OD: Muchas ganas de pasar más tiempo con mi padre en el pueblo, está muy mayor. Ahora o nunca. También creo que necesito descansar, tomar un poco de distancia, coger perspectiva. Seguramente viajar con Petros, mi compañero, es su gran pasión. Pero, más allá de eso… Este sitio es maravilloso (La Caldera). Decidir no seguir no fue fácil, porque en nuestro país no hay casi ningún otro lugar donde se pueda hacer lo que hemos hecho y de la manera que lo hicimos. Y de repente, ¿no voy a tener dinero? ¿Me voy a morir de asco? Pues mira, no lo sé. Si algo me preocupa realmente, es no dejarme atrapar por el miedo. Es increíble la manipulación constante de nuestras vidas a través del miedo. Sí, te vas a morir, ¿sabes? En ese sentido, el SIDA fue muy importante. Estaba muy cerca, estaban muriendo todos los compañeros. Teníamos mucho miedo. Y cuando de repente estábamos viviendo el COVID, yo flipaba. De verdad, ¿no hemos aprendido nada como sociedad? ¿De todo el dolor, de todo aquel sufrimiento y todas aquellas muertes, no hemos aprendido nada? En el fondo, mucho de lo que nos pasa tiene que ver con el miedo a la muerte. Porque el dolor y el sufrimiento es el mismo, viene pasando desde siempre y, lamentablemente, no parece que vaya a cesar. Hasta hace nada era Ucrania (que sigue, aunque ya no se habla), ahora mismo el horror en Gaza… que vienen los fascistas, están por todas partes, en realidad nunca se fueron… Estamos sometidos a esa gestión descarada del miedo. En un momento me dije: «¡¿Vas a tomar la decisión de qué hacer con tu vida condicionado por el miedo?!» . Hay que escuchar ese aliento. ¿Que qué voy a hacer? De momento me bailo en La Caldera el día 28. Es algo que me apetece mucho y está resultando una aventura bien hermosa.
João Lima
¹ Brut Nature es un dispositivo que pone en relación a una parte de los creadores acogidos en residencia en La Caldera. Durante dos semanas ocupan La Caldera para seguir elaborando sus proyectos individuales pero también, y sobre todo, para adentrarse y dejarse intoxicar por los universos creativos de los demás.

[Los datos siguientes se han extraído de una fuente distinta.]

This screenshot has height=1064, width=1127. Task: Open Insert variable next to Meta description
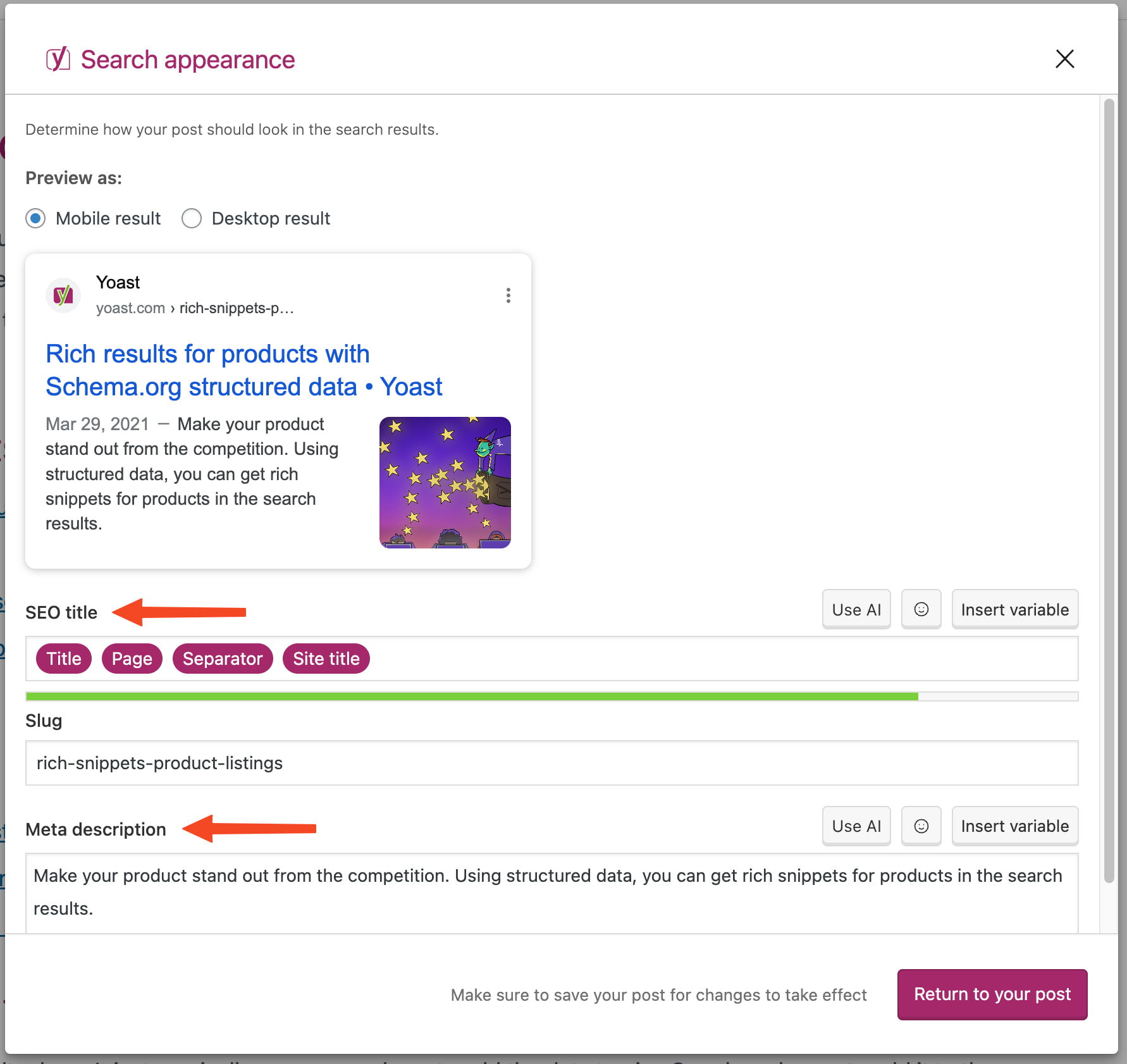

² Arar: Hacer del ahora (ara, en catalán) verbo de acción. Son las propuestas de nuestras cómplices para la celebración de los 25 años de La Caldera. Un mes de mayo que teníamos que dedicar a estar juntas imaginando y practicando otras maneras de compartir el tiempo y que ha sido atravesado por el ahora que estamos viviendo
³ Brutal: ¿Y si los contextos para compartir prácticas artísticas ocupan el centro de nuestras actividades? ¿Y si pasamos de diseñar los contenidos a posibilitar espacios de encuentro y diálogo desde donde emerjan los contenidos de La Caldera? ¿Y si las prácticas artísticas son prácticas sensibles que van más allá del contexto artístico?